JS25, a Selective and Covalent BTK Inhibitor, Acts by Segregating Tyr551
Posted On 2022-11-26
BTK, Bruton’s tyrosine kinase, belongs to the cytoplasmatic kinases TEC subfamily. BTK involves in immune regulation, and is activated by Src kinases. Then BTK leads to phospholipase-Cγ (PLCγ) phosphorylation, Ca2+ mobilization, and NF-κB/MAP activation. Meanwhile, BTK increases proinflammatory cytokines IL-6 and IL-10 production and controls integrin-mediated B-cells adhesion. Moreover, BTK promotes B-cell development, serves as a key regulator, and B-cell-related malignancies are effective drug targets. For example, BTK expression is down-regulated in numerous hematological cancers, such as leukemia, lymphoma, and myeloma. Here, we’ll introduce a selective and covalent BTK Inhibitor, JS25.
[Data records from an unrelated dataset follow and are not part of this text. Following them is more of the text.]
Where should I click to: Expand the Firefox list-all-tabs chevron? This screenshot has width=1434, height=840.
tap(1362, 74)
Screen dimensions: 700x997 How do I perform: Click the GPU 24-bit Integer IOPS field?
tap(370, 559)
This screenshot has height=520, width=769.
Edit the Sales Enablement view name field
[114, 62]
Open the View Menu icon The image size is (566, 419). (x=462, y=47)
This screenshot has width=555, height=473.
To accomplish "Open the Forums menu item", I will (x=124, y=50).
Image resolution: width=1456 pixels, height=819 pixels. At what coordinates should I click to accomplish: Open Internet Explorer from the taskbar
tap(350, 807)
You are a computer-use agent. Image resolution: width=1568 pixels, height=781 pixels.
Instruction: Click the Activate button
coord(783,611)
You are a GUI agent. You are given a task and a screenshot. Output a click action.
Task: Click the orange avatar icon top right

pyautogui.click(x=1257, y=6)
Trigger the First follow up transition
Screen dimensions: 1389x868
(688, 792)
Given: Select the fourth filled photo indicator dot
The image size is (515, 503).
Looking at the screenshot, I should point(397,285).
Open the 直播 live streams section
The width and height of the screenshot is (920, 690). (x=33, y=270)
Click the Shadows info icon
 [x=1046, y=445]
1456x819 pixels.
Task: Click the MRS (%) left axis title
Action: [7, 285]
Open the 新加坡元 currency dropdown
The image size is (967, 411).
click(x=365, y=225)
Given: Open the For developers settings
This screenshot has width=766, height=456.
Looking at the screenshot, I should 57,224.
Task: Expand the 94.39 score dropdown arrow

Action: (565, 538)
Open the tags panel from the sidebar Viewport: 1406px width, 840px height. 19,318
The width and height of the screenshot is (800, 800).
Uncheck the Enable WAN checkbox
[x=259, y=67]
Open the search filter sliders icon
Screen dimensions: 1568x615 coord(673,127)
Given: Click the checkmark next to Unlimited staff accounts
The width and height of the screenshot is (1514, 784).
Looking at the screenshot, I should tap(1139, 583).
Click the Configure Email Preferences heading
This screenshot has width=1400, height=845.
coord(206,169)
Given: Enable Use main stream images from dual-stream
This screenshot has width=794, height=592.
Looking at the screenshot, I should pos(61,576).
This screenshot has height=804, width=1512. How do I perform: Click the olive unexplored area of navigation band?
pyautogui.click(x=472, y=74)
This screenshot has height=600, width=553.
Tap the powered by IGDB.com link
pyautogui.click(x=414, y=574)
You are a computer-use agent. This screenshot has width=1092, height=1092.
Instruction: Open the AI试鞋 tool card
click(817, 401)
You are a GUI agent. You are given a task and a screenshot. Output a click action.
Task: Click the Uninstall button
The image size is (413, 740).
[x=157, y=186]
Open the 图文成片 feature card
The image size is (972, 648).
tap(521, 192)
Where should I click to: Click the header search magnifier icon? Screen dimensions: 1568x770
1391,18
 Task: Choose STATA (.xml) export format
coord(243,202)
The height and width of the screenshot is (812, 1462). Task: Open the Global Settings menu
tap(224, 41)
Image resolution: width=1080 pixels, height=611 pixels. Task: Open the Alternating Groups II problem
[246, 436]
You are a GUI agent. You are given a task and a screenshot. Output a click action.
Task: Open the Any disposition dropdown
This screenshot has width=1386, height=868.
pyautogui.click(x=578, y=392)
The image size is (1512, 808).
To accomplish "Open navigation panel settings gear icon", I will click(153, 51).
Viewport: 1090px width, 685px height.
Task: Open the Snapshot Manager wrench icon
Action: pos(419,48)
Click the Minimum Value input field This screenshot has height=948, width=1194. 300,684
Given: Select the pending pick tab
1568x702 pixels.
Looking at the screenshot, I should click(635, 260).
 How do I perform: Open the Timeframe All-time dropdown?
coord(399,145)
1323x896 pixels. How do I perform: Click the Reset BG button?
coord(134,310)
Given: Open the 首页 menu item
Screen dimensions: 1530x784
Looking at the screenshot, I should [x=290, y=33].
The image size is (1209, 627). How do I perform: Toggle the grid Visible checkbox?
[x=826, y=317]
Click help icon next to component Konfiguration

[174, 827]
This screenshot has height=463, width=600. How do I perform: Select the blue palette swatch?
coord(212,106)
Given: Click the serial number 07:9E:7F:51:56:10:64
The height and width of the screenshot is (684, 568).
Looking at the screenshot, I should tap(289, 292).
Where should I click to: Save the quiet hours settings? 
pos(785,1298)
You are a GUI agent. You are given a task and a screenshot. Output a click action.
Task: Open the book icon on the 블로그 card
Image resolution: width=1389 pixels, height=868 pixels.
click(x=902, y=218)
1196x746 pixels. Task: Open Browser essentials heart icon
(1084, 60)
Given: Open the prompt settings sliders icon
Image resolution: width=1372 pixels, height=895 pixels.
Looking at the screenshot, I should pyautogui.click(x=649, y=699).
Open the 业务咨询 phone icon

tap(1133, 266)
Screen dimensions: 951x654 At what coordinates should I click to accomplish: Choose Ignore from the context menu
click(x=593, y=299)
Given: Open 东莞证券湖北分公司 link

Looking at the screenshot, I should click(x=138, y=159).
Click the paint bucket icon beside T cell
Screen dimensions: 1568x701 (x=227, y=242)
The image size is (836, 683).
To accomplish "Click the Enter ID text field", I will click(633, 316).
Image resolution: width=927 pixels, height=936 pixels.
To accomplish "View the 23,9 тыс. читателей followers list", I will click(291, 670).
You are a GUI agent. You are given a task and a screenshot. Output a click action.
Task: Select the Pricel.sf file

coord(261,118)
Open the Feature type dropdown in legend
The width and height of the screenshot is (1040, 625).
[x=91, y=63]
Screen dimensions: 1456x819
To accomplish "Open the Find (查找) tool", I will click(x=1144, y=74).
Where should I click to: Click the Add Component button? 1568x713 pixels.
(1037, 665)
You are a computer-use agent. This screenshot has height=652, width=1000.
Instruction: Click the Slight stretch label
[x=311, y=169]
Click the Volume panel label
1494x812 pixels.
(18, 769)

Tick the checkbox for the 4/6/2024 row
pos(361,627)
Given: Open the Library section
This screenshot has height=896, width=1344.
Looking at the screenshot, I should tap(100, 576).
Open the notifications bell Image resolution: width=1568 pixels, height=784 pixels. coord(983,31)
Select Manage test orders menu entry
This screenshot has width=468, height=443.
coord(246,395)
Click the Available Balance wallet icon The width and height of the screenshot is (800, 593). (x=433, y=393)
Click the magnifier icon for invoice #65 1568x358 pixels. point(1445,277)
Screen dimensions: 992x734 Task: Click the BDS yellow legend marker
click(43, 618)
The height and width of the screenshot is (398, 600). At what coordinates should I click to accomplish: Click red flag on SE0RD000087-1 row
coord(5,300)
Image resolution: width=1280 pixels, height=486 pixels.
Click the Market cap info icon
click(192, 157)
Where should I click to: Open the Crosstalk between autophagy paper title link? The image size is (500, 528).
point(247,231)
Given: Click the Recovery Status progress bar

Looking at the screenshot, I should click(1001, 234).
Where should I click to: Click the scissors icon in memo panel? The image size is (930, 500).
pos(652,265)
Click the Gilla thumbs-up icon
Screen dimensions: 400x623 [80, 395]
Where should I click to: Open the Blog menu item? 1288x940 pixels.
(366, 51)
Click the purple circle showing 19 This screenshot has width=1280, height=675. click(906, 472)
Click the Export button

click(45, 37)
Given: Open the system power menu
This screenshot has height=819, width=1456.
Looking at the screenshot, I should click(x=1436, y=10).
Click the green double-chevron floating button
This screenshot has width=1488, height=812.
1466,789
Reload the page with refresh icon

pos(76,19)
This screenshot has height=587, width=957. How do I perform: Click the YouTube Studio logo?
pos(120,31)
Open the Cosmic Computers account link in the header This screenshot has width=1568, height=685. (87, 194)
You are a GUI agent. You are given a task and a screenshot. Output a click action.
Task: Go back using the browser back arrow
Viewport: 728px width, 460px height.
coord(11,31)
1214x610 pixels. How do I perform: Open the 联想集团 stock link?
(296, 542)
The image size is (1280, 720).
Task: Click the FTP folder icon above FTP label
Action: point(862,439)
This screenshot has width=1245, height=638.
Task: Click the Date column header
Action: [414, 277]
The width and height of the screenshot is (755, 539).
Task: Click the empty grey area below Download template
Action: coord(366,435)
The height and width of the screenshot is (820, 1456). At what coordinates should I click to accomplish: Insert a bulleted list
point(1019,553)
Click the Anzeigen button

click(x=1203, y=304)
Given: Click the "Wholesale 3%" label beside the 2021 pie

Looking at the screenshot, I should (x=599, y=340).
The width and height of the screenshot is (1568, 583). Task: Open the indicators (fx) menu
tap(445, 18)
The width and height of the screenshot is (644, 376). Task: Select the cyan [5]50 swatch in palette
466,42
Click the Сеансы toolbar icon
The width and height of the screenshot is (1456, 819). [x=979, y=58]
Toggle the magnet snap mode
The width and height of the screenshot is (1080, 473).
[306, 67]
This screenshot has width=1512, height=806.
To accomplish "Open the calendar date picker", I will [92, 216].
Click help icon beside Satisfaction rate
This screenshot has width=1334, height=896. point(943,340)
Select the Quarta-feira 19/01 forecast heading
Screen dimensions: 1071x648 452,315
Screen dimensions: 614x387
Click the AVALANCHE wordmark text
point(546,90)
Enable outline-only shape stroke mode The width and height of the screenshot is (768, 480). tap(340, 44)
JS25 Inhibits BTK by Selectively Segregating Tyr551.
Specifically, JS25 (0-100 nM; 0-60 min) has a higher BTK inhibition potency compared to Ibrutinib, Acalabrutinib, and BMX-IN-1. They have irreversible binding efficacy (Ki values) for BTK of 0.77 nM, 0.59 nM, 1.29 nM, and 15.07 nM, respectively. Furthermore, JS25 (10 μM; 4 h and 15 h) degrades BTK and inhibits it (IC50=28.5 nM) by conducting Tyr551 “sequestration”. As a result, JS25 makes BTK unable to phosphorylation in cells. JS25 (0-100 μM; 72 h) widely suppresses cell proliferation of blood cancer cell lines with IC50s of 0.5-38.0 μM. JS25 has permeability to cross the blood-brain barrier but also has stability in the HBEC-5i cell model (in vitro). On the whole, JS25 has great durability in the treatment.
Importantly, JS25 exhibits “on-target” cytotoxicity against viable diffuse large B-cell lymphoma (DLBCL). And JS25 (10 mg/kg and 20 mg/kg; i.p.; every 2 days for 14 d) leads to subcutaneous tumor reduction in the murine xenograft model with Burkitt’s lymphoma. JS25 also causes metastatic and secondary tumor formation suppression. JS25 (1 μM, 2.5 μM, and 5 μM; injection; daily for 2 d) also decreases tumor burden in zebrafish with chronic lymphocytic leukemia.
Above all, JS25 segregates Tyr551 to decrease p-BTK. JS25 is well crossing the blood and brain barrier and inhibits tumor growth. JS25 is a potential drug targeting hematological cancers.
 Sousa B B, et al. ACS Pharmacology & Translational Science, 2022.